Source extract >>
Channel Four Television reiterated that Google branding appeared at the end of the ad, which they believed clarified that this was an ad and not part of the programme. They believed that these measures in the context of such a well-established show meant that viewers would be able to differentiate between the ad and the editorial of the programme. They believed that there had been an increase in the media literacy of audiences in recent years which further allowed them to distinguish advertising from editorial content, particularly when that advertising content appeared in commercial airtime.
Clearcast said they had considered that it was necessary to include the superimposed text stating “#ad” for the entire duration of ad (a). They reiterated the text passed all minimum standards for height and legibility, and clearly marked out that this was an ad rather than a segment of the TV show. They said the ad featured Google Lens and Google Translate much more prominently than would be the case if it were an episode of Taskmaster, and highlighted that the ad ended with a Google logo. They believed that those features ensured that it was clearly branded as an ad throughout, and so no matter at what stage a viewer tuned in they would quickly understand this.
2. Google said the text, “#ad” was displayed on-screen for the opening three seconds of ads (b) and (c), which they said exceeded the recommended minimum of 2.2 seconds in the BCAP guidance on the Use of Superimposed Text in Television Advertising. They said the ads also opened with the Google logo clearly displayed in the front and centre of the screen and closed with an end card pointing viewers to Google's UK YouTube channel and another appearance of the Google logo. They believed this made the nature of the ad clear to viewers.

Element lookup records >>
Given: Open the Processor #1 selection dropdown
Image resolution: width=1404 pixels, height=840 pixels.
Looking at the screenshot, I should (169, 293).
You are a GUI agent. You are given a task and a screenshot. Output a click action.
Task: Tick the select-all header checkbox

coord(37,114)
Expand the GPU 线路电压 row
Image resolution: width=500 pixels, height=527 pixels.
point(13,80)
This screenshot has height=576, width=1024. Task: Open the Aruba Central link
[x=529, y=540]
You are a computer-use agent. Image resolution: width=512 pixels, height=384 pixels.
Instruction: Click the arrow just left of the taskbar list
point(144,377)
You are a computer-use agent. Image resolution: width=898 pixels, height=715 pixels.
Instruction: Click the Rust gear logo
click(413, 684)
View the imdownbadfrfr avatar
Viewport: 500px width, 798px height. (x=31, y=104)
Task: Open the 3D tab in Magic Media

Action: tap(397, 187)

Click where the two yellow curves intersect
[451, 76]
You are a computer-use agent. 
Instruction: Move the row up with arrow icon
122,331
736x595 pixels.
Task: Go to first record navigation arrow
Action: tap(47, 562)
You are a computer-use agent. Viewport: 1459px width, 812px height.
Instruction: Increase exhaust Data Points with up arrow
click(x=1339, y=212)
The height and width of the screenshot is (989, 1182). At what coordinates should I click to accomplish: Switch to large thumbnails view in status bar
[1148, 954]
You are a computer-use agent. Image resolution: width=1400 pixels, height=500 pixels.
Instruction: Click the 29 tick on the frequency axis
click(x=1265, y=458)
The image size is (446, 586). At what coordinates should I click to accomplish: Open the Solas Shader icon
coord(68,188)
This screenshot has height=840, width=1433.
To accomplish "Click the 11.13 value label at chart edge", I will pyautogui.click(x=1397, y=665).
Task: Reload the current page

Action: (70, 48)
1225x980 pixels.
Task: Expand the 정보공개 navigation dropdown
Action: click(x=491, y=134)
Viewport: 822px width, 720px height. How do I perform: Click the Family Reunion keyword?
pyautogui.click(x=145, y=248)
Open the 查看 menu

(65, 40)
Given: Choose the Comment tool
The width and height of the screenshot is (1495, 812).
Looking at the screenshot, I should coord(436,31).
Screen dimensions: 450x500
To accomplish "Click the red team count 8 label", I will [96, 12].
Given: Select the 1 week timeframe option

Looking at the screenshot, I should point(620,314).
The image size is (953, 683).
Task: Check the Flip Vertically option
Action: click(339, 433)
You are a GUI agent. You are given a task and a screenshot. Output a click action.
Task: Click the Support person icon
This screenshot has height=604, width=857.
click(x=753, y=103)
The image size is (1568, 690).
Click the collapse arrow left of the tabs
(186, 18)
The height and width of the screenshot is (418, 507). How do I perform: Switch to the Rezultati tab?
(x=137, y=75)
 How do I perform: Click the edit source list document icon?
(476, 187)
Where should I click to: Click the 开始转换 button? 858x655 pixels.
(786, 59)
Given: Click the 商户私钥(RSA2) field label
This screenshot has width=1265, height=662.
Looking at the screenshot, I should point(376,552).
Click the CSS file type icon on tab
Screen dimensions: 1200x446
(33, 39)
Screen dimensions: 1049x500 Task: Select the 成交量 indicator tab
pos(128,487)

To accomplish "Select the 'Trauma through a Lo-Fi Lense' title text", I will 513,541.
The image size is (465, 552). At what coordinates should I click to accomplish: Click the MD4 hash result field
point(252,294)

What is being asked >> Render into Spanish this sentence from the extract on the Google ads: "They believed this made the nature of the ad clear to viewers."

Written answer >> Creían que esto dejaba clara a los espectadores la naturaleza del anuncio.